Make a visual inspection of the inside of the slider tubes. Look for gouges, scoring or excess wear in the upper and lower bushings, as well as dirt or metal chips that may be polluting the fork’s internals. Next, give the stanchion tubes a look for scratches or dings that could cut the new seals. If your fingers can feel any significant scratch, your stanchion tube may be a candidate for replacement, as the scratch will eat through the seals quickly.
Shawn uses a Pedros tire lever to remove the seals because its smooth, flat, working end will not damage the thin walls of the slider tubes. There are two seals in the World Cup slider, the gray dust wiper and the black oil seal. Slip the tire lever under the seal until you can feel the magnesium wall of the slider and pry the dust wiper out. Next, repeat the process with the black oil seal. Be sure to pry on the outer diameter of the seals were they are reinforced with an internal metal band. A large, flat-blade screwdriver will work, but use caution to avoid gouging the sliders.
Spray the inside of the slider tubes with isopropyl alcohol and then use a lint-free shop towel threaded into a looped wire or a slotted wooden dowel to clean the bushings and internals.
: Reassembly – Shawn uses Pedros Slick Honey grease to lightly coat the upper and lower bushings and then he puts a thin layer on the walls of the slider where the seals will press in. The key here is to use a sparing amount of light, viscous grease. Too much grease will impair the fork’s action and the stuff will seep out of the seals for weeks.
The seal-lips and numbers face upwards on the fork slider. Slide the black oil seal on the 35mm SRAM seal driver and, using firm hand pressure, slide it inside the seal cavity until it bottoms out firmly. Repeat the process with the gray dust wiper seal.
Plan B – The optional install method is to find a large (clean) socket with an outside diameter that will just slip into the seal cavity of the sliders. Be sure that the socket contacts the reinforced outer rim of the seal to avoid damage. Place the seal on the slider and then use the socket to press the seal into the cavity.
Lightly lubricate the seals with lightweight grease and then carefully work the stanchion tubes into the lips of the dust wipers. Slide the stanchions in only about 1.5 inches, so they stop just short of the lower bushings. When you fill the sliders with lubricating oil, this will ensure that you get some fluid between the upper and the lower bushings.
Inject 10 CCs of 15-weight suspension fluid into each fork leg (note: inject 40 CCs into the spring side of a coil-sprung Boxxer fork) and then work the oil around the internals by gently compressing the stanchions into the slider assembly.

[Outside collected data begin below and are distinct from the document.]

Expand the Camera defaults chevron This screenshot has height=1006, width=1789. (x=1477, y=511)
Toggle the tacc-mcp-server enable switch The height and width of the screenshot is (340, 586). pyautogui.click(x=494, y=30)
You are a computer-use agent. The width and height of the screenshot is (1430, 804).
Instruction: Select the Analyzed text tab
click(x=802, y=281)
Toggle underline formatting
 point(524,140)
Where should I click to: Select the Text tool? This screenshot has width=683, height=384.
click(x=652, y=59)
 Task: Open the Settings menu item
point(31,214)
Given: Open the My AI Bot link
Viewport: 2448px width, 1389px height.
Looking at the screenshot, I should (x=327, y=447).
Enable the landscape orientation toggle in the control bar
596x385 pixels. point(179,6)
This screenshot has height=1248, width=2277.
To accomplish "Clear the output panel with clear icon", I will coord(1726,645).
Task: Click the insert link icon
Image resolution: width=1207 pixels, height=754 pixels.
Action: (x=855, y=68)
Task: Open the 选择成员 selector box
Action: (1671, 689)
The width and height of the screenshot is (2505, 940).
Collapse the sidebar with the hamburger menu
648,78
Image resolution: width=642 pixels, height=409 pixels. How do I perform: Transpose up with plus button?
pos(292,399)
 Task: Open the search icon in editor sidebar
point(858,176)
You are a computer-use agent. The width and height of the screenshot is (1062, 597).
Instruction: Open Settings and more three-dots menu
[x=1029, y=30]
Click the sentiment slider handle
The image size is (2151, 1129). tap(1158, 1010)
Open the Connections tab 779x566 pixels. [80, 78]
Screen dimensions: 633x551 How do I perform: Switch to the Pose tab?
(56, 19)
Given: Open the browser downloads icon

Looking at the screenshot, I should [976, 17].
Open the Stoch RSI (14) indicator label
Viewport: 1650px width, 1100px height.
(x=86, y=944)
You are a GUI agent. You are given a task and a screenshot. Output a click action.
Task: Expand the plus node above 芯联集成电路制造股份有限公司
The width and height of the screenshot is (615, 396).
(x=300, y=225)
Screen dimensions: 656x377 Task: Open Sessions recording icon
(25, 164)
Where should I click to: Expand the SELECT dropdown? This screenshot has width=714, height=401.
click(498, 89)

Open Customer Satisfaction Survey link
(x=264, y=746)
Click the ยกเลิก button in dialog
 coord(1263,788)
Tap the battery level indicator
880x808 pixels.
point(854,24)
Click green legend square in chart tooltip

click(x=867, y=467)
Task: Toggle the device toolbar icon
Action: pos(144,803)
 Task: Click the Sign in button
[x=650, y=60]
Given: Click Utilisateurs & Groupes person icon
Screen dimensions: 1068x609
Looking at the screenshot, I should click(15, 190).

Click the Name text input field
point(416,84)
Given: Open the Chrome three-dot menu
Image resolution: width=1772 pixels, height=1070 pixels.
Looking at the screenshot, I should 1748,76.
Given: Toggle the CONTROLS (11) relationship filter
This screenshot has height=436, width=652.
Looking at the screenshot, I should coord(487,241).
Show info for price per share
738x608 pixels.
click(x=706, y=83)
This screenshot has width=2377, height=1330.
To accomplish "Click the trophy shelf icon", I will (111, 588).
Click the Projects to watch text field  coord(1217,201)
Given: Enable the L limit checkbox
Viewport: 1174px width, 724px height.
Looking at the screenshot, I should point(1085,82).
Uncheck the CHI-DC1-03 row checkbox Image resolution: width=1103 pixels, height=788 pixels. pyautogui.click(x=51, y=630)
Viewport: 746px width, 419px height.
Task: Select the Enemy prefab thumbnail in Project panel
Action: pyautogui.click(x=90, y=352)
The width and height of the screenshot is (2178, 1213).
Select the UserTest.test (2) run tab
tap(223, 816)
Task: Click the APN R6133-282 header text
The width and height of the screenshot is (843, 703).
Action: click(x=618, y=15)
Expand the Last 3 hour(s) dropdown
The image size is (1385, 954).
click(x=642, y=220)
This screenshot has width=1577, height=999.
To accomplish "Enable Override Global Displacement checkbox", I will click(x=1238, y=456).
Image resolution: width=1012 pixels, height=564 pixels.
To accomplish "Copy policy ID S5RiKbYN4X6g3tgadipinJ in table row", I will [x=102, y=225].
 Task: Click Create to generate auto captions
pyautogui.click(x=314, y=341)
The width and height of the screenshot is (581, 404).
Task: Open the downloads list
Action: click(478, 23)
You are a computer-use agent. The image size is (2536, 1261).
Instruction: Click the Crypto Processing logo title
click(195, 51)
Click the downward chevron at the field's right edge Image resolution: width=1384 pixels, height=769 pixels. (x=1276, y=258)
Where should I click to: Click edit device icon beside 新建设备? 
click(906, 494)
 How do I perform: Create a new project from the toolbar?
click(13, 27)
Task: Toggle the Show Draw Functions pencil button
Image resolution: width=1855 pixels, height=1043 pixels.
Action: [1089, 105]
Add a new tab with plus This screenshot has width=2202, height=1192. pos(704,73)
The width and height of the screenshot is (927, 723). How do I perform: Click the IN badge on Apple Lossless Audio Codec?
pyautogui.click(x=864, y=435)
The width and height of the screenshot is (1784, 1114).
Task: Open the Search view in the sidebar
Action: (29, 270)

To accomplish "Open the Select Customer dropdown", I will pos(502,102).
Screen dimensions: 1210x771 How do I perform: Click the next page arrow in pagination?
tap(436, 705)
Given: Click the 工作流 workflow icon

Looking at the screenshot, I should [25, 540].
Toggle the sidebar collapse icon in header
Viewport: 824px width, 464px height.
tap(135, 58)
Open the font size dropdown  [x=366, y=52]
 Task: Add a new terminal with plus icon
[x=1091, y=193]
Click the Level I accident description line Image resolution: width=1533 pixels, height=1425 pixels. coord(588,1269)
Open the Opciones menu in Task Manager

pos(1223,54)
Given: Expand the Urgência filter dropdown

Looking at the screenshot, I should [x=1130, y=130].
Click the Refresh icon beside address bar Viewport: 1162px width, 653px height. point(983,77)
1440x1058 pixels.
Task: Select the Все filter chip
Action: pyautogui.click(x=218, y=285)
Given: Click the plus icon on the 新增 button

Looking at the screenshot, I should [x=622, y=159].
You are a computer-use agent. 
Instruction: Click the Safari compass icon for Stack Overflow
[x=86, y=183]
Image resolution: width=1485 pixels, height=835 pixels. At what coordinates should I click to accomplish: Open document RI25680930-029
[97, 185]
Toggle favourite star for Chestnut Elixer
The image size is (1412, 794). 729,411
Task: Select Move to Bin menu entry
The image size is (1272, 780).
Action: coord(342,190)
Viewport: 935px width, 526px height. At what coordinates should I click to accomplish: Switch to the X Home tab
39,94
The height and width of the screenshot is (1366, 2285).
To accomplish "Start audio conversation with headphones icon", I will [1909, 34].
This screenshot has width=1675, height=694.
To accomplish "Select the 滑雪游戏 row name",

Clamp the right stanchion tube in the work stand, screw in the rebound drive body and then tighten snugly with a BFC or 24mm wrench (7.3 Newton-meters). Next, install the aluminum crush washer on the foot bolt and tighten it snugly (7.3 Newton-meters) into the left-side slider. Use a fresh crush washer if the original appears jagged edged or damaged.
reassemble the high and low-speed rebound dials making sure that the black washer separates the two. Please don’t over-tighten the 2mm Allen screw.
Put the slider on a padded surface and cycle the stanchion tubes full-travel ten times to ensure that all the parts are sliding perfectly. Wipe down the excess lubrication from the stanchion tubes, reassemble your fork, return the rebound dials to your personal settings and then go ride.
Pinkbike thanks Team RockShox and especially, Shawn Cruickshanks for taking the time from their hectic race schedule to lead us through the Boxxer World Cup fork seal replacement process. If anyone has a tip that may make the process easier, we’d love to hear about it.
Master of suspension Shawn Cruickshanks poses with Pinkbike's revitalized RockShox Boxxer World Cup fork. Shawn can get through a complete Boxxer fork in about a half hour.